Pra mim, a performance mais convincente de Jennifer Lopez no cinema foi em Selena (1997), onde ela projetava um mix de Idealista, Garota Comum e Amante. Tudo indica que estes arquétipos mais suaves, despretensiosos, menos ligados a força e poder, sejam mais adequados pra ela (em comédias românticas ela se sai bem também, embora eu não ache que o Amante seja necessariamente seu arquétipo primário). Mas por algum motivo, Lopez continua investindo no papel de heroína durona e independente que já lhe rendeu inúmeros fracassos (talvez seja um pouco pela pressão atual de toda mulher ter que ser uma "girlboss").

Claro, a ruindade dos filmes que ela costuma escolher também contribui pra instabilidade de sua carreira. Stallone, por exemplo, é um bom Guerreiro e costuma estar alinhado com seu arquétipo — mas tem tantos filmes ruins no currículo que isso limita seu reconhecimento como ator.

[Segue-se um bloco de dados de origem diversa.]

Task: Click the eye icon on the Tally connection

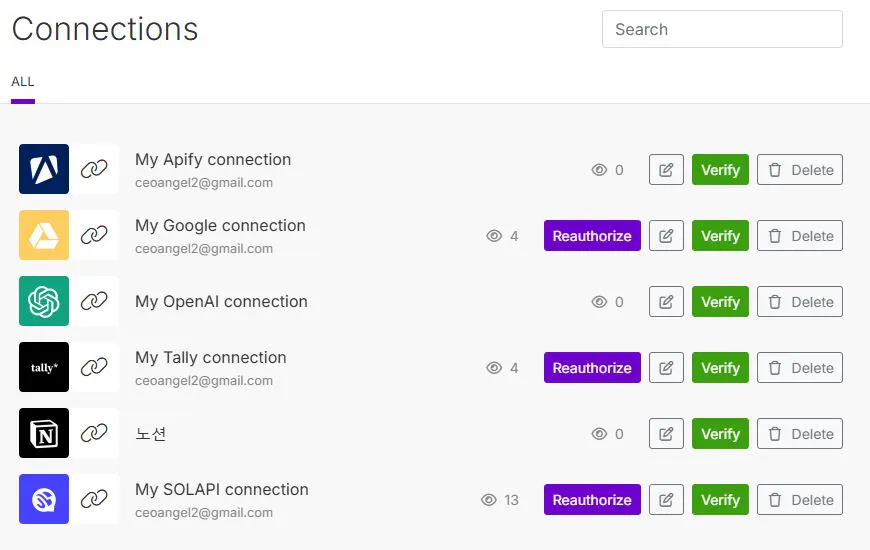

Um artista no arquétipo errado pode sustentar uma carreira longa e respeitável se for habilidoso e souber selecionar seus filmes. Diria que o Leonardo DiCaprio é um que está sempre pegando papéis que não combinam nada com ele, mas que consegue se safar por ter técnica e por só aparecer em projetos de "pedigree". Lopez, infelizmente, não tem o dedo bom do DiCaprio.

Outro complicador no caso de J.Lo é o fato dela ser Idealista demais para os tempos atuais e querer viver o tipo de heroína admirável e não Corrompida que ainda era popular no início de sua carreira, mas que hoje já não criaria a mesma conexão com o público, mesmo que ela fosse totalmente convincente no papel.

Então há inúmeras coisas trabalhando contra J.Lo (nem discuti ainda o fato dela ter uma carreira no cinema e na música, algo que pouquíssimas pessoas na história conseguiram conciliar). Mas antes de mais nada, acho que o maior inimigo de Jennifer Lopez ainda é o Desalinhamento de Arquétipo. Há inúmeras artistas da mesma geração da J.Lo que têm menos habilidade, menos ambição, que são menos esforçadas que ela, mas que têm muito mais êxito, pois são impulsionadas por um bom alinhamento neste nível (este é o mesmo problema da Wanessa Camargo no Brasil, diga-se de passagem). Artistas assim estão sempre tentando se reinventar, mas diferentemente de uma Madonna, que tem uma identidade sólida e apenas explora diferentes facetas de uma personalidade bem fundada, essas se reinventam pois ainda estão na busca de uma identidade artística consistente — algo que só é possível com o Alinhamento de Arquétipo.